Geht das so? Ist das nicht eine Überforderung? Keine Frage, es gibt Menschen, die sind für Leitungsaufgaben begabt. Die können das. Doch ich frage mich: Geht Leitung und Gestaltung ohne aktive Beteiligung der Bevölkerung? Bei großen Zukunftsaufgaben braucht es doch Beteiligung – braucht es viele, die mit anpacken. Planen und Anordnen allein reicht da nicht.
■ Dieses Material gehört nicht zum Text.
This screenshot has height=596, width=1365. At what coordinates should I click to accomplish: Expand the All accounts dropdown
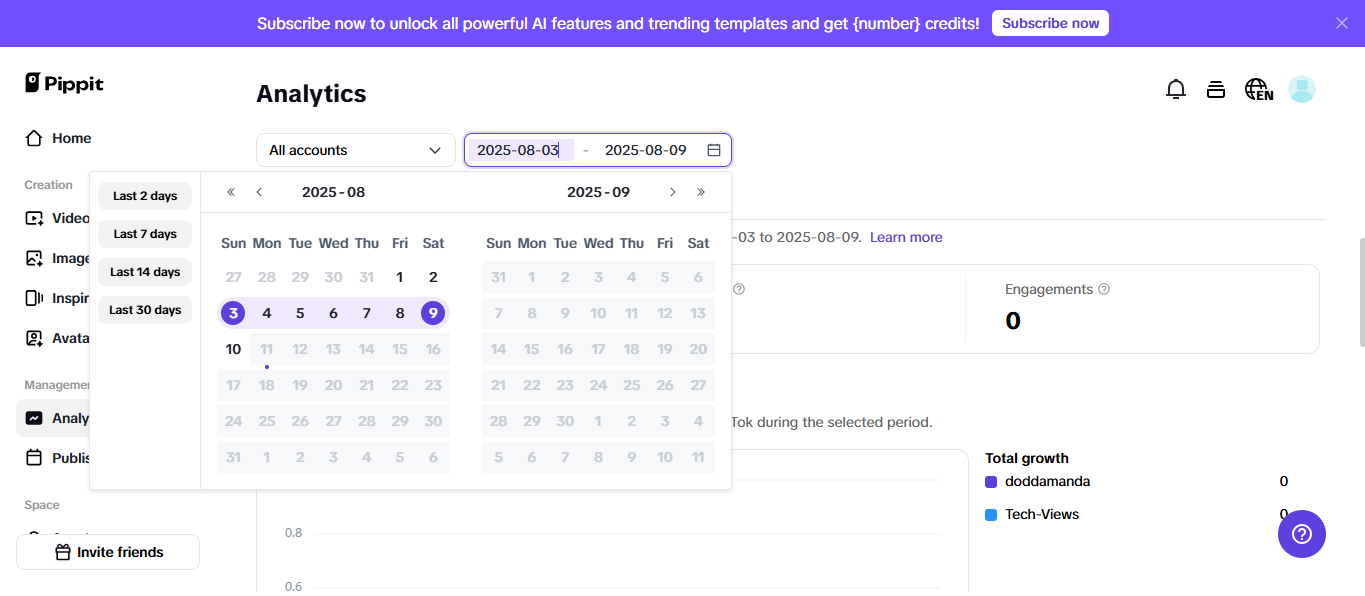point(355,150)
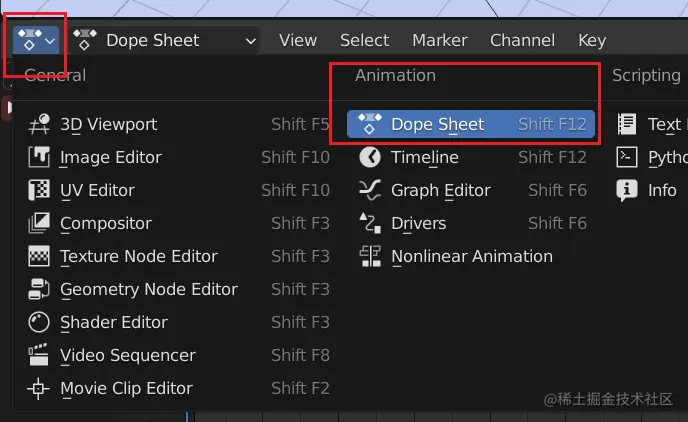Open the View menu
The height and width of the screenshot is (422, 688).
coord(298,41)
In der Bibel wird das in der Geschichte vom Propheten Jona besonders deutlich. Da droht Jona - auf Gottes Geheiß - der großen Metropole Ninive den Untergang an. Und die Menschen in Ninive – was Jona eigentlich so gar nicht erwartet hat – verändern ihr Leben von Grund auf.
Es heißt, dass sie fasten – plötzlich enthaltsam leben, von einem Tag auf den andern auf Gewohntes verzichten.
Daraufhin – und das ist die Pointe in der Geschichte – tut es der König von Ninive den Menschen in seiner Stadt gleich. Es heißt: Er „legte seinen Purpur ab und hüllte sich in den Sack und setzte sich in die Asche“ (Jona 3,6).

Dann erlässt ein Gesetz, dass alle fasten sollen. Er ordnet also an, was sie doch alle schon taten. Und mehr noch: Auch die Tiere sollten sich an sein Fastengebot halten. Eine leise Ironie schwingt da mit, denn eine solche Verordnung ist doch einigermaßen übertrieben.
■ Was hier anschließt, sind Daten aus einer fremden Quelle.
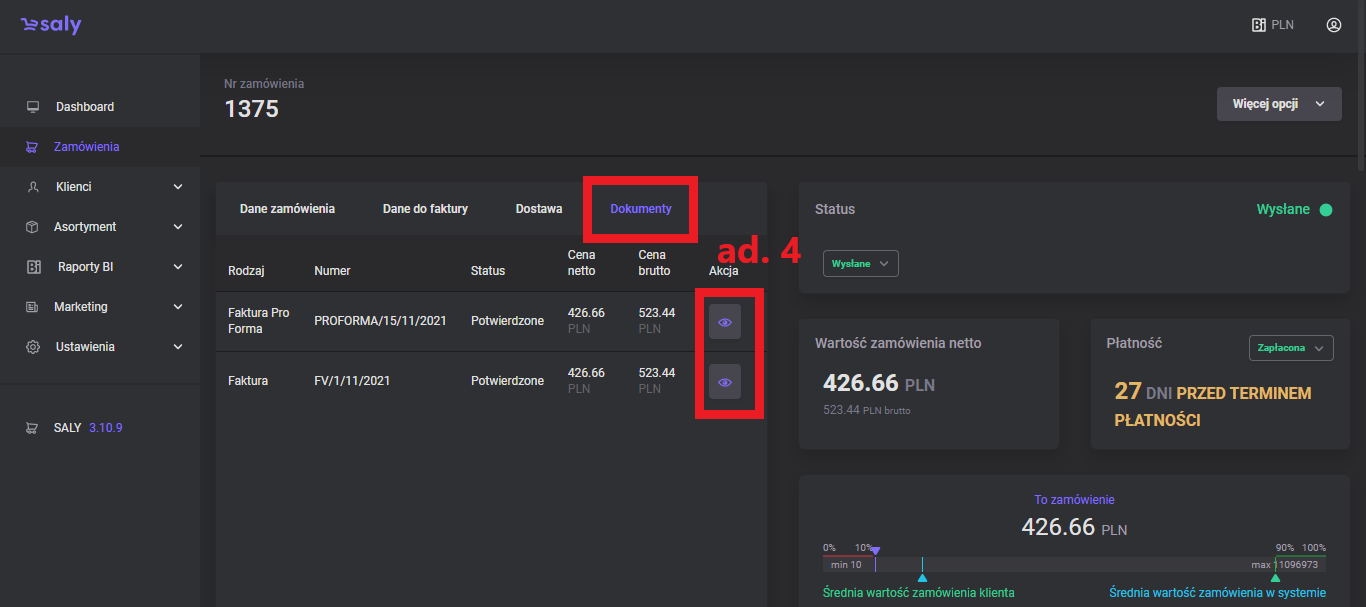View invoice FV/1/11/2021 via eye icon

click(x=725, y=382)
Und doch ist dieser Neuanfang in Ninive auf eine Weise vorbildlich: nämlich eine besonders gelungene Form der Bürgerbeteiligung, finde ich. Die Regierten schreiten den Regierenden voran. So kann es auch gehen.

Es braucht nämlich viele, die sich mit auf den Weg machen, wenn etwas neu und anders werden soll. Ganz gleich, ob das die Bereitschaft für die Entwicklung und Nutzung erneuerbarer Energien betrifft. Ganz gleich, ob es um die Erzeugung von Nahrungsmitteln oder um alternative Formen der Ernährung geht.

Überall braucht es Menschen, die da mitziehen. Denen neue Wege einleuchten und sie auch mitgehen. Die bereit sind, ihre Lebensgewohnheiten zu verändern. Gegen die Menschen kann keine Regierung auf Dauer Gutes bewirken. Mit ihnen schon.